◆ SOURCE DOCUMENT ◆

*** Block opens ***

What I want to be able to do is to update the 'Comments' field for a given employee and given course based on the most recent attendance date. What is the 'correct' SQL syntax for this?
I have tried many things (like below) but cannot get it to work:
UPDATE AttendanceRecordsTable
SET Comments = #Comments
WHERE AttendanceRecordsTable.EmployeeID = (SELECT EmployeeDetailsTable.EmployeeID FROM EmployeeDetailsTable WHERE (EmployeeDetailsTable.LastName =#ParameterLastName AND EmployeeDetailsTable.FirstName =#ParameterFirstName)
AND AttendanceRecordsTable.CourseID = (SELECT CourseDetailsTable.CourseID FROM CourseDetailsTable WHERE CourseDetailsTable.CourseName =#CourseName))
GROUP BY MAX(AttendanceRecordsTable.LastDate)
After much googling, I discovered that MAX is an aggregate function and so I need to use GROUP BY. I have also tried using the HAVING keyword but without success.
Can anybody point me in the right direction? What is the 'conventional' syntax to update a database record based on the most recent date?
So you want to update the AttendantsRecordsTable, and set the comment to the comment in the most recent CourseDetailsTable for each employee?
UPDATE
dbo.AttendanceRecordsTable
SET
Comments = #Comments
FROM
CourseDetailsTable cd
INNER JOIN
Employee e ON e.EmployeeID = AttendanceRecordTable.EmployeeID
WHERE
e.LastName = #LastName
AND e.FirstName = #FirstName
AND cd.CourseName = #CourseName
AND AttendanceRecordsTable.CourseID = cd.CourseID
AND AttendanceRecordsTable.LastDate =
(SELECT MAX(LastDate)
FROM AttendanceRecordsTable a
WHERE a.EmployeeID = e.EmployeeID
AND a.CourseID = cd.CourseID)
I think something like that should work.

*** Block closes ***

◆ TASKS TO CARRY OUT ◆
**1)** According to the SQL discussion, what did the asker find out about MAX after much searching?
**2)** Pick up the SQL discussion after its final sentence and continue it.
The lines are separate material and have no connection to the SQL discussion.

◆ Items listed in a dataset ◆
*** Block opens ***

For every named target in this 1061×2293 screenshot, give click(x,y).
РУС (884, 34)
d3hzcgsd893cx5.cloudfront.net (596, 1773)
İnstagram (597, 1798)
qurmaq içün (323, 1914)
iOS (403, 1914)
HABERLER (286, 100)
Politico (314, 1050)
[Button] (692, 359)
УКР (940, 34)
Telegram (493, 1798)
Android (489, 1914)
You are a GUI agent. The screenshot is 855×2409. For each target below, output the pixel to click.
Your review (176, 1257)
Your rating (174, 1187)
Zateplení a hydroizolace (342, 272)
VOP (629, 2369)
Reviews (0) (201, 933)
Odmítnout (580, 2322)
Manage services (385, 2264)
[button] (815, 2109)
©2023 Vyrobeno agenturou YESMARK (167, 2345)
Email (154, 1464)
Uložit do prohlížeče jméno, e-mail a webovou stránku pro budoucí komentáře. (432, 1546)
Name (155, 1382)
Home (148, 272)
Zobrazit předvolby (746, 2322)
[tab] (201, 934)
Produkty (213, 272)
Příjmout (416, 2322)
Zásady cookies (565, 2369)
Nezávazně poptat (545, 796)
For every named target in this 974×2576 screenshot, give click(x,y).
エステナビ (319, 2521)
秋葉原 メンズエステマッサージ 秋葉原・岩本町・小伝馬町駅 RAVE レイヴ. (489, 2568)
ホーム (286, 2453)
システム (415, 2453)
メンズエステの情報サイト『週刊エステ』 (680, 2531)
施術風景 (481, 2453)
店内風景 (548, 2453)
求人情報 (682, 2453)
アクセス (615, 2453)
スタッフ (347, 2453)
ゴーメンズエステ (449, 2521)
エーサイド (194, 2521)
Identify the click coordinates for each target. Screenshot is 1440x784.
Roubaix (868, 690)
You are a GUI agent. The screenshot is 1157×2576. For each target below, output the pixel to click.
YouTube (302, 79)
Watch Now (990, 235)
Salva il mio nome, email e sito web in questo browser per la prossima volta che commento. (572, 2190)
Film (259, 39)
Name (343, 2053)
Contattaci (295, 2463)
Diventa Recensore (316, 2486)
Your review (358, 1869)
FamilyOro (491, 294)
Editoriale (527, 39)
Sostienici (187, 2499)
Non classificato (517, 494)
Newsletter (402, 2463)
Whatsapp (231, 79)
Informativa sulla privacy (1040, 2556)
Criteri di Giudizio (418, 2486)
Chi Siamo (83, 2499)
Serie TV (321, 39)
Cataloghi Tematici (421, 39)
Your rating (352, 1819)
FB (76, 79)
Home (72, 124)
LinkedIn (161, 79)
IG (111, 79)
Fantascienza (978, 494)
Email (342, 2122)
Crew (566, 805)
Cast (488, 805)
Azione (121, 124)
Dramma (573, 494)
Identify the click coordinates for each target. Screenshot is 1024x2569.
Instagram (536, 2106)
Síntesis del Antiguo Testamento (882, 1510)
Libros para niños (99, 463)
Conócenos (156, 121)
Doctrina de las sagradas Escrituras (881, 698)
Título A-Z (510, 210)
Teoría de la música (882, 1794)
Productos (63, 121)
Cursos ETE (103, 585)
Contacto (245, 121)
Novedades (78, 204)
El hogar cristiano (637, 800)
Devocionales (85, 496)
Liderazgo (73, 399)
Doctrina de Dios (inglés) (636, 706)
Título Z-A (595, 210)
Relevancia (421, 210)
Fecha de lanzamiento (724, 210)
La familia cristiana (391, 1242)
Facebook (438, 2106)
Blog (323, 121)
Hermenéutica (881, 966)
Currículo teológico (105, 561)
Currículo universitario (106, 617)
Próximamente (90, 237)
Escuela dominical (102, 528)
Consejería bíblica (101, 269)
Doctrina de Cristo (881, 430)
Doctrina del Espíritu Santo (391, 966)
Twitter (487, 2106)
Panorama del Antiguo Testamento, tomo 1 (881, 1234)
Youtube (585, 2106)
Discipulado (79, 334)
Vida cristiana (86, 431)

*** Block closes ***

◆ OUTPUTS BY TASK ◆
**1)** That MAX is an aggregate function, so GROUP BY has to be used with it.

**2)**
You basically need to do a join between the AttendanceRecordTable, which you want to update, and the Employee and CourseDetailsTable tables. For these two, you have defined certain parameters to select a single row each, and then you need to make sure to update only that last AttendanceRecordTable entry which you do by making sure it's the MAX(LastDate) of the table.
The subselect here:
(SELECT MAX(LastDate)
FROM AttendanceRecordsTable a
WHERE a.EmployeeID = e.EmployeeID AND a.CourseID = cd.CourseID)
will select the MAX (last) of the LastDate entries in AttendanceRecordsTable, based on selection of a given employee (e.EmployeeID) and a given course (cd.CourseID).
Pair that with the selects to select the single employee by first name and last name (that of course only works if you never have two John Miller in your employee table!). You also select the course by means of the course name, so that too must be unique - otherwise you'll get multiple hits in the course table.
Marc
Assuming that you primary key on the AttendanceRecordsTable is id:
UPDATE AttendanceRecordsTable SET Comments = #Comments
WHERE AttendanceRecordsTable.id = (
SELECT AttendanceRecordsTable.id
FROM EmployeeDetailsTable
JOIN AttendanceRecordsTable ON AttendanceRecordsTable.EmployeeID = EmployeeDetailsTable.EmployeeID·
JOIN CourseDetailsTable ON AttendanceRecordsTable.CourseID = CourseDetailsTable.CourseID
WHERE
EmployeeDetailsTable.LastName =#ParameterLastName AND EmployeeDetailsTable.FirstName =#ParameterFirstName AND
CourseDetailsTable.CourseName =#CourseName
ORDER BY AttendanceRecordsTable.LastDate DESC LIMIT 1)
Basically, that sub select will first join the attendence, employee and coursedetail tables, extract those rows where the employee's and course details' name match those given by your parameters and limit the output in reverted order to one line. You might want to test that sub-select statement first.
Edit: I just read your posting again, you don't have a single primary key column on AttendanceRecordsTable. Bummer.